Tiffany's Shift to Artistic Decorating

by Roberta A. Mayer

The young Louis Comfort Tiffany was familiar with the refined collection of rare and exotic objects assembled by Tiffany & Company silversmith Edward C. Moore. His later interest in the decorative arts paralleled his professional development and self-presentation as a painter. Tiffany took his first residence and studio at the YMCA at East Twenty-Third Street and Fourth Avenue in December 1869. The decor evolved with his travels through Europe and North Africa. Tiffany was deeply influenced by the richly appointed artistic studios he had seen in Paris; as a student, he recalled visiting the studio of Leon Auguste Adolphe Belly. During another trip to Paris in 1874, he saw the stunning and exotic Salon of Oriental Art created by Albert Groupil (brother in law of Jean-Leon Gerome) at 9 Rue Chaptal at the Hotel Groupil.

As he was fashioning his studio, Tiffany also became fascinated with contemporary hand-embroidered textiles through Candace Wheeler. At the Centennial Exhibition, Wheeler saw the booth hosted by the Royal Society of Art Needlework, an organization based in London at the South Kensington School, and she became interested in their work. In 1877, she established the Society of Decorative Art in New York, and Samuel Colman, Lockwood de Forest, and Tiffany briefly participated in support of the effort. Soon, Tiffany began to realize that there was a potential market for artistic decorating, especially with the growing wealth that heralded the Gilded Age, and with the cachet of the Tiffany name, family support, and social connections, he was poised for instant success.

Over the next two years, he created formal business partnerships with Wheeler for textiles and with de Forest for the importation of carpets, decorative objects, and woodwork from Egypt and India. Tiffany also subcontracted with many other artists as he began to offer custom interior designs that were like nothing else in New York.
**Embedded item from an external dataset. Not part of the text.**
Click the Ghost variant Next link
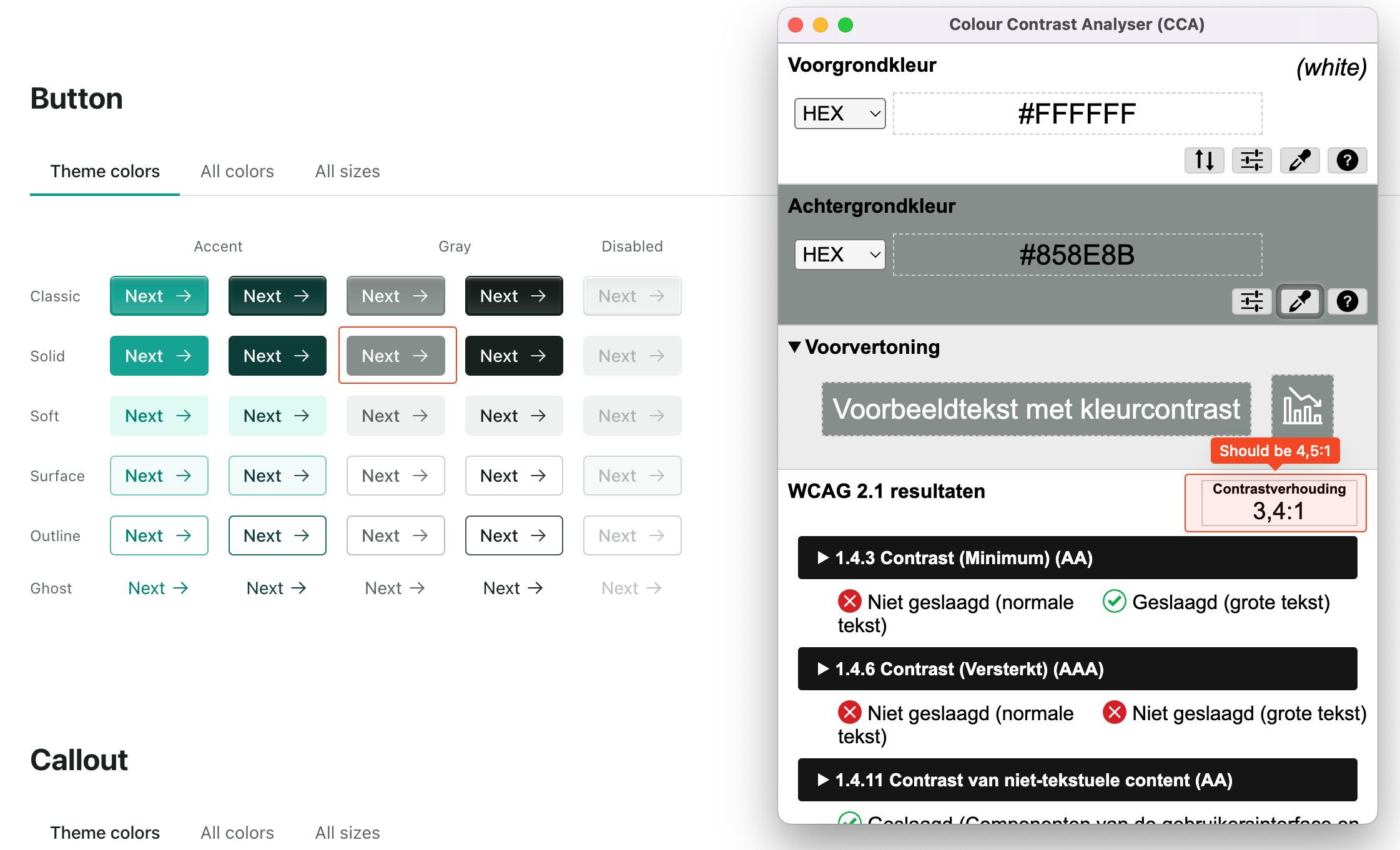The image size is (1400, 850). (157, 587)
This highly creative phase of Tiffany’s career leads to the founding of Louis C. Tiffany & Company, Associated Artists.

At the outset of his decorating career, Tiffany rejected historicism as a guiding principle and instead embraced eclecticism and exoticism. He turned discarded wallpaper printing rollers and blocks into interior architecture and furniture – a remarkable novelty that foreshadowed the upcycling that is now common in the early decades of the 21st century. Taking inspiration from Moorish Spain, he used cast plaster as an architectural ornament; it was enlivened with reflective paint and embedded with luminous glass. He found many uses for architectural salvage and beautifully carved teakwood that de Forest had imported from India. Tiffany’s chimneypieces featured hand-painted tiles, opalescent pressed glass, or translucent mica screens. His decorative paintings of turkeys, pumpkins, and gourds were also part of the mix. Likewise, Tiffany’s most obvious transition from oil painting to “painting with glass” occurred in these years.
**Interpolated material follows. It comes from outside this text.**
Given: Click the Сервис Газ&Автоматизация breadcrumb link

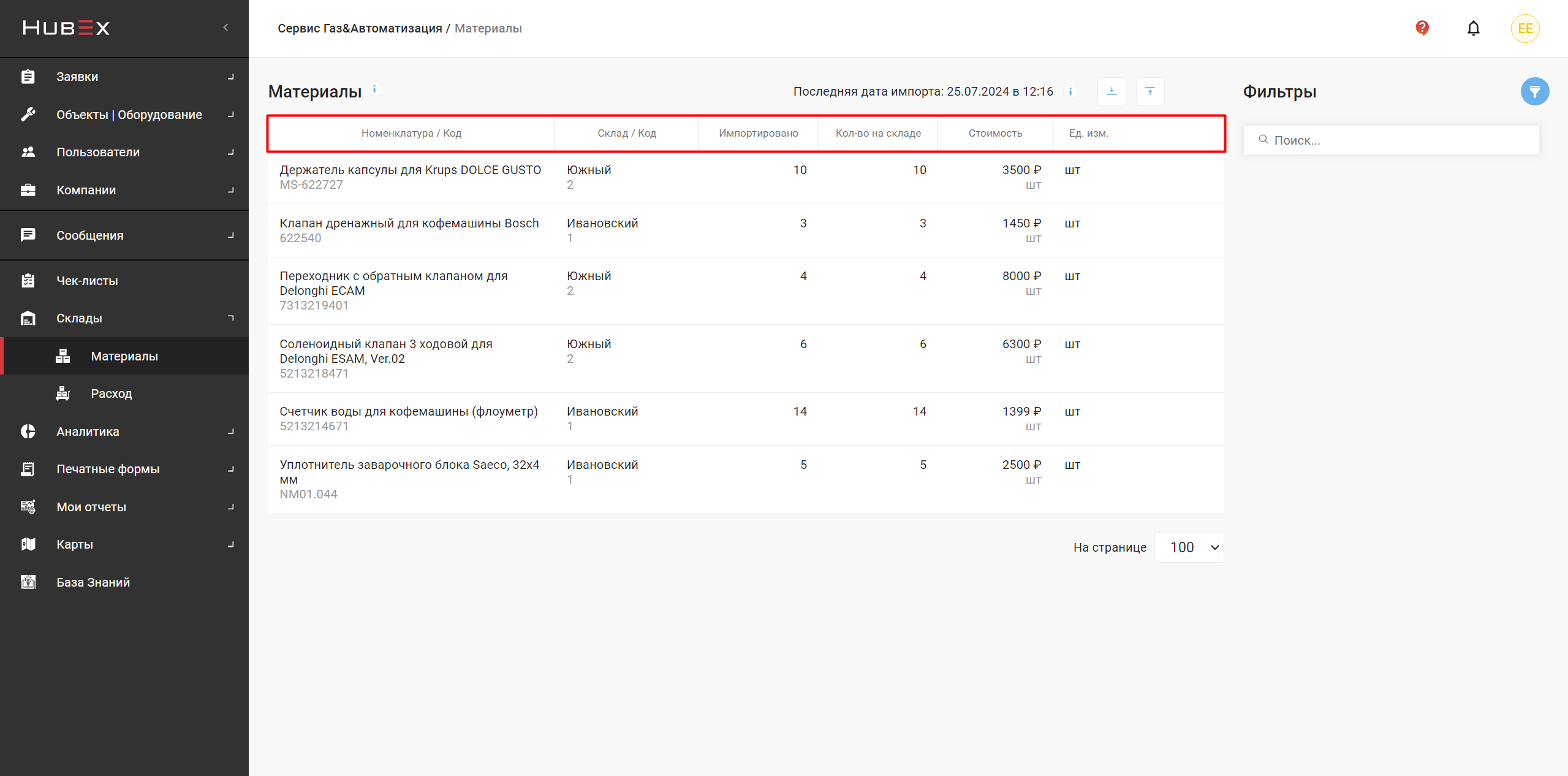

Many of Tiffany’s earliest clients for interiors were friends and family, but his sphere of influence spread rapidly with the connections facilitated by his father and by the publicity generated by the press. He was the color consultant for James Steele MacKaye’s Madison Square Theatre, as well as the designer of two embroidered drop curtains (after the first one was destroyed in a fire after only two weeks). By 1882, Louis C. Tiffany & Company, Associated Artists, was hired to decorate the White House for President Chester A. Arthur, and the demand for his artistic design skyrocketed after that.

The firm of Louis C. Tiffany & Company, Associated Artists was dissolved in 1883. Wheeler then started her own textile business using the name “Associated Artists.” Tiffany continued to recognize and develop his later businesses, including Tiffany Glass & Decorating Company (1892-1900) and culminating with Tiffany Studios (1902-32), which offered a wide variety of luxurious decorative objects, trademarked favrile glass, textiles and furnishings, as well as design services. Tiffany’s international reputation as an artist-entrepreneur was well established by the time that Jay Gould, and, later his daughter Helen Gould, commissioned exceptional work that would privately and publicly memorialize the Gould Family.